**Условие задания**
Напишите продолжение отрывка о «евразийском настроении» в марксизме, начав сразу после его последнего предложения.

**Фрагмент текста**

###

3. «Евразийское настроение» в марксизме
В малоизвестной даже среди специалистов книге Н. Н. Алексеева «Пути и судьбы марксизма. От Маркса и Энгельса к Ленину и Сталину» (Берлин, 1936) дается примечательная оценка взглядов Ленина как «евразийского марксизма». Н. Н. Алексеев пишет: «большевизм» или ленинизм... является. специфической формой марксизма. В ленинизме западный социал-демократ и ученик Маркса скрестился некоторым причудливым образом с «взбунтовавшимся славянофильством» (пользуясь выражением Плеханова). Победила особая евразийская разновидность марксизма.» [2, с. 63-64].
Далее Алексеев подробно рассматривает взгляды Ленина - от ранних, периода борьбы с народничеством, до поздних статей 1920-х годов и доказывает, основываясь на текстах, свой тезис о неортодоксальном, евразийском характере ленинской версии марксизма. Разумеется, его интересует вся
панорама ленинизма, включая, например, учение о государстве, тем более что оно имеет явные переклички с этатизмом евразийцев. Но мы сосредоточимся на «евразийском настроении Ленина», иначе говоря, на его оценке взаимоотношений России и Запада, с одной стороны, и России и Востока -с другой, которая действительно во многом предвосхищала евразийский тезис о том, что Россия-Евразия должна возглавить бунт «человечества» против «Европы».
Первоначально Ленин был откровенным западником и даже более того, он хлестко и резко высмеивал народничество с его теорией особого пути России к социализму. Взгляд Ленина на Россию, полностью соответствующий официальной парадигме Российской империи, мы находим в самом начале его статьи «О национальной гордости великороссов»: «Нам, представителям великодержавной нации крайнего востока Европы и доброй доли Азии, неприлично было бы забывать о громадном значении национального вопроса.» [14, т. 26, с. 106-107]. В декабре 1914 года, когда была написана эта статья, Ленин вполне разделял господствующее в романовской России мнение, что Россия - европейская империя, имеющая колонии на Востоке, и этим она ничем не отличается от Британской или, скажем, Французской империи. Отличие лишь в том, что Россия - страна слаборазвитого капитализма: русские, по Ленину, - одна из самых отсталых европейских наций, живущих на полуаграрном востоке Европы. В 1914 году Ленин еще не сомневается, что, как и предсказывал Маркс, революцию сначала произведут высокоразвитые нации Запада, в чьих странах существует высокоразвитый капитализм, а только потом можно будет говорить об экспорте революции в отсталую, аграрную Россию. В упомянутой статье Ленин сетует, что революционности в России пока мало, но при этом радуется, что она вообще есть. Он пока и не мечтает о социалистической революции в России. Его самые смелые надежды простираются лишь до перспективы буржуазно-демократической революции, которая приблизила бы Россию к состоянию светской, демократической республики, в котором страны Европы и США к тому времени находились уже много десятилетий, а то и столетий: «Мы, великорусские рабочие ... хотим во что бы то ни стало свободной и независимой, самостоятельной, демократической, республиканской, гордой Великороссии, строящей свои отношения к соседям на человеческом принципе равенства» [14, т. 26, с. 106-108]. Обратим внимание: Ленин говорит о Великороссии, то есть этнографической России примерно в границах современной Российской Федерации. В 1914 году Ленин считал, что Украине и российской Центральной Азии (не говоря уже о Польше и Финляндии) можно, исходя из права каждого народа на самоопределение, предоставить независимость. При этом он не исключал того, что российский капитализм может пойти по пути великодержавия, сохранения империи, но уже на но-
вой капиталистической основе, но считал, что такой путь, хоть и является исторически прогрессивным, не может быть поддержан марксистами, потому что их идеал - демократическая, а не великодержавная Россия.

###

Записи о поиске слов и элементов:
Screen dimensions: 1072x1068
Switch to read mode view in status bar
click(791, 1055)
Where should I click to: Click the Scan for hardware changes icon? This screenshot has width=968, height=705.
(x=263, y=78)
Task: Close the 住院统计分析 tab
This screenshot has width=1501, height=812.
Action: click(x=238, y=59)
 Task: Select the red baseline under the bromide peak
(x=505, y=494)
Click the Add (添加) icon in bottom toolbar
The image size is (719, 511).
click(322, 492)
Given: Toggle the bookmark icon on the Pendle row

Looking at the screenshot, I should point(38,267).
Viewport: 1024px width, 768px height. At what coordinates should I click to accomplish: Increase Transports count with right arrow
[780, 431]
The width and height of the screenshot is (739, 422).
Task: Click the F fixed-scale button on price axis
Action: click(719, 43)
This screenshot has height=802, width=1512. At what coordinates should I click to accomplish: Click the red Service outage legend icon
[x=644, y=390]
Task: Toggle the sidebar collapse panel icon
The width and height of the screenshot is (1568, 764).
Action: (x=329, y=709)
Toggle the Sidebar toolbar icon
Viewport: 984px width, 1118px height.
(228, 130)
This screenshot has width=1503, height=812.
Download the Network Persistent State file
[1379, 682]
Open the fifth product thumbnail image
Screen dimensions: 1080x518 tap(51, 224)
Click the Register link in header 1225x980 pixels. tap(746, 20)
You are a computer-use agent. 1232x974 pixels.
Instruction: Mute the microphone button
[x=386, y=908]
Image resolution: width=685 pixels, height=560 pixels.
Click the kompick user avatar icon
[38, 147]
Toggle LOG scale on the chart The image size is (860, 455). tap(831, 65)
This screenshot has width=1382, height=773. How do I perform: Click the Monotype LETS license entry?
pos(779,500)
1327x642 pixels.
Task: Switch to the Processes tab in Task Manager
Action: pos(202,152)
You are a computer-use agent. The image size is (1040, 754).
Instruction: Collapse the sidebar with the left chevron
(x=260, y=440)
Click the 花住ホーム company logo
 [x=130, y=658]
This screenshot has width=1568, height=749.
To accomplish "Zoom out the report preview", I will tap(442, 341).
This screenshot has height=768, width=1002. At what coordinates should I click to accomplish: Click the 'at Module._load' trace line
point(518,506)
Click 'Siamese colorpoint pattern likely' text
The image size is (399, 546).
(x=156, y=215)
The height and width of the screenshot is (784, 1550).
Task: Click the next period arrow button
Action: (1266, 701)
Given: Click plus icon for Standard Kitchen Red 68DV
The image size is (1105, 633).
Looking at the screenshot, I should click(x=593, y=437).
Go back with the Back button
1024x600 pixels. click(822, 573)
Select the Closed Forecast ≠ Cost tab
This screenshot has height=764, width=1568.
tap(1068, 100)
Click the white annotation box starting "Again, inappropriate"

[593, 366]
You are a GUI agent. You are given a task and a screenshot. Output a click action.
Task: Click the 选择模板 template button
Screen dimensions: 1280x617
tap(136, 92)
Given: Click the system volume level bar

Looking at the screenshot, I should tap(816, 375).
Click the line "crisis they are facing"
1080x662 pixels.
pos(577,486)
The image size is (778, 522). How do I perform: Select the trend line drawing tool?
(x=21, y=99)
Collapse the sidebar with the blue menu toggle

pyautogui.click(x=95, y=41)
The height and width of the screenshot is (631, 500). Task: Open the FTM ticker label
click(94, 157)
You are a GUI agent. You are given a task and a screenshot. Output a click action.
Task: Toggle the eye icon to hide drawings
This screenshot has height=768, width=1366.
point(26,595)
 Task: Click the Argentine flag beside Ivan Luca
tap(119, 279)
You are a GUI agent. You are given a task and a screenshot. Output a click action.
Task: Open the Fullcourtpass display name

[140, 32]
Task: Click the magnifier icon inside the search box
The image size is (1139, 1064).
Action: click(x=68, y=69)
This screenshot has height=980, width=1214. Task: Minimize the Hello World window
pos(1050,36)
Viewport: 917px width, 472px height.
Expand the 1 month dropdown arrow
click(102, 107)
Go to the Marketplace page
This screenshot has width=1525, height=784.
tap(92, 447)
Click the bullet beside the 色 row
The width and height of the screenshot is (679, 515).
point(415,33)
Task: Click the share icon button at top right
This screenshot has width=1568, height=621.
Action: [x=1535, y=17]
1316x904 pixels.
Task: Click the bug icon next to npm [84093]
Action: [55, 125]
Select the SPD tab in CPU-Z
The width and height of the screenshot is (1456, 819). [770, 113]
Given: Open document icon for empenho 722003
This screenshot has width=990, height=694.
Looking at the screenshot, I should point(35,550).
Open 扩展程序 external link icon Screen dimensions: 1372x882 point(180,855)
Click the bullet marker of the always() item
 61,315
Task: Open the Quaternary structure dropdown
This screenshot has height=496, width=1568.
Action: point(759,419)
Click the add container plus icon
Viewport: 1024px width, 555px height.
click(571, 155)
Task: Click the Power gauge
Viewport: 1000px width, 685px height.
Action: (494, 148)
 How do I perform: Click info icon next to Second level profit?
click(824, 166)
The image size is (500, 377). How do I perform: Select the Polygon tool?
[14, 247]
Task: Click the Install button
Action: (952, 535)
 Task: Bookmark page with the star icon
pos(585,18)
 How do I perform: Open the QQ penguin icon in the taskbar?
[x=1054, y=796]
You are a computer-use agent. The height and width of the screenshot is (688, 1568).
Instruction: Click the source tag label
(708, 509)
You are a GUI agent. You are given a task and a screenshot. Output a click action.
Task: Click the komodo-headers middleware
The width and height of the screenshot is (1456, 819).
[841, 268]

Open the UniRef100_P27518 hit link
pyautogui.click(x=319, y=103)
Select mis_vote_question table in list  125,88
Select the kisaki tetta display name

###

**Письменный ответ**
Но уже через два года, в 1916 году Ленин осуществляет пересмотр своего «западнического марксизма». Речь о работе «Империализм как высшая и последняя стадия развития капитализма», в которой получила выражение концепция, составившая основу специфики ленинской версии марксизма. Ленин создал альтернативную каутскианской критическую теорию империализма, так сказать, взгляд на империализм не с Запада, а с Востока (поэтому она и получила такой огромный успех у азиатских коммунистов и демократов [22] и встретила такое сдержанное и даже скептическое отношение со стороны большей части европейских социал-демократов). По Ленину, европейский западный капитализм уже перестал играть прогрессивную роль в истории, характерную для него в XVП-XIX веках, когда за счет капиталистического производства в Европе произошли модернизация и индустриализация. Западный капитализм ХХ века стал спекулятивным, ростовщическим, банковским, который не способствует социальному прогрессу, а лишь занимается грабежом колониальных стран, лишая их возможности какого бы то ни было развития, в том числе и капиталистического. Более того, империализм развращает и собственный европейский пролетариат, превращающий его в пособников буржуазии. Отсюда следует, что сами по себе западный пролетариат и возглавляющие его социал-демократические партии не способны произвести социалистический переворот. Запалом к мировому революционному взрыву послужит не пролетарская революция в странах Запада, как полагал Маркс, а национально-освободительные революции в странах отсталого капитализма, сохранивших огромный аграрный сектор, таких как Россия и страны Азии.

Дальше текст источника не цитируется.